Gazette de Liége Le méga écoquartier des Haïsses-Piedroux a reculé pour mieux sauter.

En regard des réactions que le projet dit des Haïsses-Piedroux (en référence au nom du terrain sur lequel il doit voir le jour) suscite actuellement, son promoteur a décidé de le suspendre. Dans un souci d’apaisement, cette suspension temporaire constitue une opportunité pour les sociétés Neufcour et Bouille, propriétaires des terrains et porteurs du projet d’écoquartier, de renouer un dialogue apaisé avec les différentes parties prenantes autour des qualités du projet, fruit d’un processus participatif ayant impliqué les Chênéens en 2014, et inscrire sa mise en œuvre dans un calendrier optimisé". Tels sont pour rappel les termes du communiqué diffusé dès ce mardi soir par les promoteurs du projet immobilier en question, lequel fait parler de lui depuis maintenant plusieurs années, qui ne laissent pas vraiment de doute sur leur intention de mener ce dernier à bien. Et ce malgré le retrait décidé de la demande de permis d’urbanisation introduite à la fin de l’année dernière et relative à la construction d’un méga lotissement de quelque 500 logements sur les plus de 30 hectares de l’important site vert concerné.

"Dangereux pour l’avenir", disent les opposants

Lequel, à cheval sur plusieurs entités (Chênée, Romsée, Beyne-Heusay et Vaux-sous-Chèvremont), est défendu bec et ongles par les nombreux opposants à ce projet, qualifié en leur temps par ces derniers de "néfaste pour l’environnement, le vivre ensemble, la mobilité et le commerce" ainsi que "dangereux pour l’avenir".

Réunis pour la plupart au sein de la plate-forme citoyenne du Ry-Ponet (du nom du ruisseau qui traverse le site de part en part) et rejoints dans leur combat par plusieurs associations dont l’inévitable urbAgora ainsi que par différents mouvements politiques dont Vega, Défi et "Demain" à Liège, les riverains ont fortement milité contre le projet. Et ce que ce soit en interpellant les élus lors du Conseil communal d’avril dernier, où le sujet était à l’ordre du jour, ou en participant massivement à l’enquête publique réalisée entre fin mai et fin juin et qui aura vu à son terme environ 5 000 réclamations être adressées aux autorités communales.

La Ville n’a pas encore pris position officiellement

Lesquelles auront donc, au final et alors qu’une réunion de concertation était prévue récemment, pris le soin de ne pas prendre position officiellement pour ou contre ce méga écoquartier, l’échevin en charge de l’Urbanisme Jean-Pierre Hupkens (PS) s’en référant à la procédure en cours.

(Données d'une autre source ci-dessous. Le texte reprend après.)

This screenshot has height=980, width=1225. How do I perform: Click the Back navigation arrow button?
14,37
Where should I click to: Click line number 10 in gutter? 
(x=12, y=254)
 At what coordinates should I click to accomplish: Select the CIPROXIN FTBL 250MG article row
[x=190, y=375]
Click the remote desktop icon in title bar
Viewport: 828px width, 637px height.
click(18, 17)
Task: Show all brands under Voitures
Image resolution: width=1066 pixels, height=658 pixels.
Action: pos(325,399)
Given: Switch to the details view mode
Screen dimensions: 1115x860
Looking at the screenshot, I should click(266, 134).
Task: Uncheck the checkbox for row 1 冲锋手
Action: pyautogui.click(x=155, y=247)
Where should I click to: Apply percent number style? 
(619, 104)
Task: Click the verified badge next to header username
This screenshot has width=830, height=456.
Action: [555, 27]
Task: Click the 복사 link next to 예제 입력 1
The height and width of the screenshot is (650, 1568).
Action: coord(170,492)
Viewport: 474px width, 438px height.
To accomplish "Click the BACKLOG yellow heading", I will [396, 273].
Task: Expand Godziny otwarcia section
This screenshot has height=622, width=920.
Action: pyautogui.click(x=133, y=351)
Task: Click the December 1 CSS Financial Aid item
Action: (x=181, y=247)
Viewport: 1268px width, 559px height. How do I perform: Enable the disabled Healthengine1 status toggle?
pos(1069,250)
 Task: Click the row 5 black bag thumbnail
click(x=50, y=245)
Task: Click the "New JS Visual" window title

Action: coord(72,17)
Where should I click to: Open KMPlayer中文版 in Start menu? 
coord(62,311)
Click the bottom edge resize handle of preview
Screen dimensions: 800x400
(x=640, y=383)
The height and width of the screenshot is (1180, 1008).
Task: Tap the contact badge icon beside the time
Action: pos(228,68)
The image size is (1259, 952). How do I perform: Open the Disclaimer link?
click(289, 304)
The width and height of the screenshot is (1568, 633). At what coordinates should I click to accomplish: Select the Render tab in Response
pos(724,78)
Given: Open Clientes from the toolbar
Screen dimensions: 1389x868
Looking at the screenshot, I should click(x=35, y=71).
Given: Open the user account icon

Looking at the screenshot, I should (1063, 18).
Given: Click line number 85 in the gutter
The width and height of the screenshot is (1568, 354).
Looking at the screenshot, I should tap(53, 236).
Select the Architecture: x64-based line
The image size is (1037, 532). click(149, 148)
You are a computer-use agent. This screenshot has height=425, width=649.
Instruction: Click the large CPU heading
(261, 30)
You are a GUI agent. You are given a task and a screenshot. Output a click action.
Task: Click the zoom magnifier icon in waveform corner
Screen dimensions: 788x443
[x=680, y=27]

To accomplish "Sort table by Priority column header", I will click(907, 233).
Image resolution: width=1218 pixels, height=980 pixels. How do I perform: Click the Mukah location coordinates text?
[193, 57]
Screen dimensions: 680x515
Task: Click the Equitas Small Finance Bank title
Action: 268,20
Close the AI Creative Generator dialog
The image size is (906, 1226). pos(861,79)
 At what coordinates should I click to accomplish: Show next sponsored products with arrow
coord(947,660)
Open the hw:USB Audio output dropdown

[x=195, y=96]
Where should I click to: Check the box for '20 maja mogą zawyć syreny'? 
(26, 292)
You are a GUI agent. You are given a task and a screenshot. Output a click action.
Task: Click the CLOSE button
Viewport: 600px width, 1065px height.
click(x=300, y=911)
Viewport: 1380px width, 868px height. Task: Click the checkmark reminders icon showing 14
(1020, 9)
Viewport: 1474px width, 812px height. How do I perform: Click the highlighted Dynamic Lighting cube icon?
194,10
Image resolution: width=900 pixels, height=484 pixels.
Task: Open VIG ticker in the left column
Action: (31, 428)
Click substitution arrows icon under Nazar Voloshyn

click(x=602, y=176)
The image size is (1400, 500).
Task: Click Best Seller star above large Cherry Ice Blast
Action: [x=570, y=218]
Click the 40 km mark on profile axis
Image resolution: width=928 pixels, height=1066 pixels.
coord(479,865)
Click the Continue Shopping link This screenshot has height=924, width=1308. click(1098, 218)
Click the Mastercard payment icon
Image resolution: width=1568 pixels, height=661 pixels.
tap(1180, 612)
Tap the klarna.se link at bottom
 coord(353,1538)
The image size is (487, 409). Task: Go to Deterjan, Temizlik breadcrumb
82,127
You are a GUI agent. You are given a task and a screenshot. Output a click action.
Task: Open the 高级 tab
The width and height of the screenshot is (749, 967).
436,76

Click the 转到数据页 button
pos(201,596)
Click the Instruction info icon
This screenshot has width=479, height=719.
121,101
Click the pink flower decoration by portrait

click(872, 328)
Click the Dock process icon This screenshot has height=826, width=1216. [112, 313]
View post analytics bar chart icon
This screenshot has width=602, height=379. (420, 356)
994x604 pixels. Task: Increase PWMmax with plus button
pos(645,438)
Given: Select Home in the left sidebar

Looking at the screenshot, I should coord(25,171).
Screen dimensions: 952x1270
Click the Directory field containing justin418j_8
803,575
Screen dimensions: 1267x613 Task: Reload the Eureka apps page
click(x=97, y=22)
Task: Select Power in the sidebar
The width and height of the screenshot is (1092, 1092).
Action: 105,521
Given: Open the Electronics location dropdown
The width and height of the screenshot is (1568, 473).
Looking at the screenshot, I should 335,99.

Et, à cet égard, au fait que le projet, lequel a par ailleurs été défendu par les promoteurs (mettant notamment en avant le caractère participatif de la démarche entreprise ainsi que le caractère jugé "durable et responsable" de leur projet qui se structure, selon eux, autour des espaces verts), avait déjà fait l’objet d’amendements. Ceux-ci n’étant donc visiblement pas été de nature à calmer l’ardeur de ceux qui rêvent de voir se créer, en lieu et place de l’écoquartier contesté, un vaste poumon vert portant le nom du Ry-Ponet.

Quant à savoir si l’importante mobilisation des riverains aura ou non payé, il est en effet beaucoup trop tôt pour s’avancer, contrairement à ce que certains n’ont pas manqué de faire, car le projet est suspendu mais pas retiré, et ce que du contraire si l’on en croit les promoteurs qui ont par ailleurs la maîtrise du foncier.